MySpace to Drop Cash in Photobucket?

If you can’t beat ’em, buy ’em. That seems to be the attitude MySpace has toward its sometimes tenuous relationship with Photobucket. Although it has yet to be confirmed by either company, numerous sources are reporting that MySpace is purchasing the four-year-old Photobucket for close to $300 million in cash, thus merging the photo-hosting service with the social-networking site it’s grown off of.

Photobucket is a popular photo service that allows users to post photos on the Web, including social networking sites such as MySpace, Facebook and Friendster. Most of the photos that appear on MySpace are hosted by Photobucket. Although many sites host photos, such as Yahoo’s Flickr, Photobucket is the most popular with about 40 million users and growing.

In addition to hosting photos, in February the company launched an online photo and video editing service, complete with webcam support.

“It makes sense from a synergy perspective,” said David Carr, vice president and senior analyst at JupiterResearch. “The deal is a logical extension of everything Fox Interactive is offering.” Carr said that even though MySpace probably could have built its own Photobucket equivalent, and it already does host photos, it was probably easier to just purchase the service outright.

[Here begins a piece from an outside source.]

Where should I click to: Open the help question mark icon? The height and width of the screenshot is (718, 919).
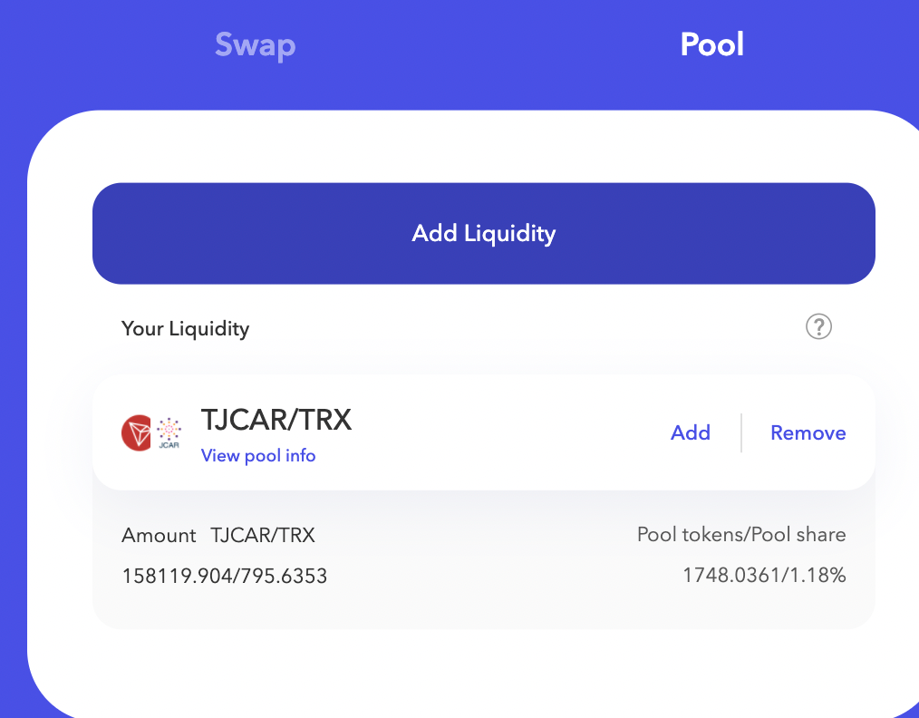pos(818,327)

The timing was right, as well, since Photobucket hired Lehman Brothers in April to look into selling the company.

MySpace, which for months was unnerved by the way Photobucket embeds advertising in its product, temporarily blocked Photobucket photos and videos in April. MySpace claimed the advertising was in violation of its user agreement. According to Nielsen/NetRatings, MySpace has 55.9 million monthly unique visitors. Photobucket has only 14.7 million.

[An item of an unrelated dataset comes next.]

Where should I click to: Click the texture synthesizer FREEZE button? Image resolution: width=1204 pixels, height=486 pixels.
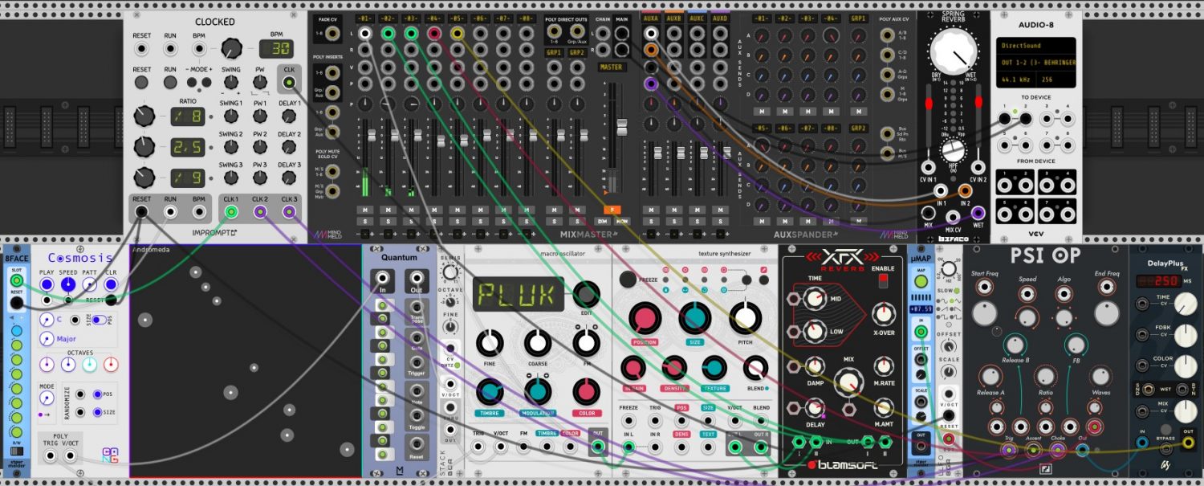(x=628, y=280)
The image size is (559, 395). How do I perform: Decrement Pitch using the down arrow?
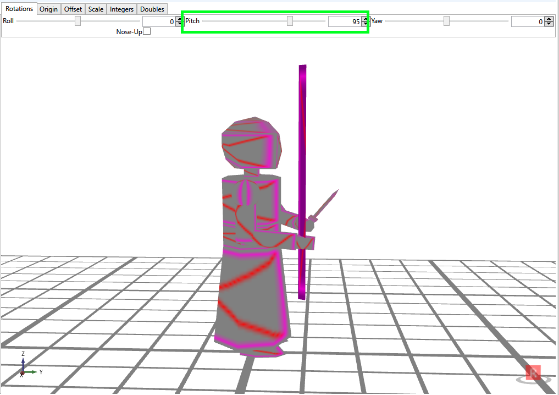coord(364,24)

However, Photobucket received 57 percent of its upstream traffic from MySpace in March. Photobucket also accounted for 73 percent of the “Photography” category visits leaving MySpace in the same time period.

In an age where Web users have grown accustomed to creating their own content, blocking Photobucket could have had dire consequences for MySpace.

A post on in April by Photobucket’s CEO Alex Welch pointed out that if MySpace users are restricted from using certain applications, such as Photobucket, they would vote with their feet, or keyboards, as it were, and use other social-networking sites. This could have driven traffic down and meant less advertising revenue for MySpace.

Welch wrote, “By limiting the ability of its users to personalize their pages with content from any source, MySpace is contradicting the very ethos of personal and social media. MySpace became successful because of the creativity of its users and because it offered a forum for self-expression. By severely restricting this freedom, MySpace is showing that it considers its users a commodity which it can treat as it sees fit.”

James McQuivey, an analyst with Forrester Research, said that about half of the 40 million Photobucket users are already MySpace users. Even if half of the remaining 20 million join MySpace, MySpace would have acquired 10 million new users through the deal, at about $25 each, which they could easily make back in advertising.

There’s also the youth factor to consider. “MySpace users are an attractive audience,” McQuivey said. “Even though the site became popular with college students, MySpace doesn’t want them to grow out of it. Acquiring Photobucket is another way to keep them connected.”

Even if it keeps users connected and logging on, McQuivey isn’t convinced that the deal will have much effect on the price of News Corp.’s stock. “MySpace and Photobucket are a small piece of News Corp., overall,” he said. “It’ll bring in more viewers and visitors, but not that many new opportunities.”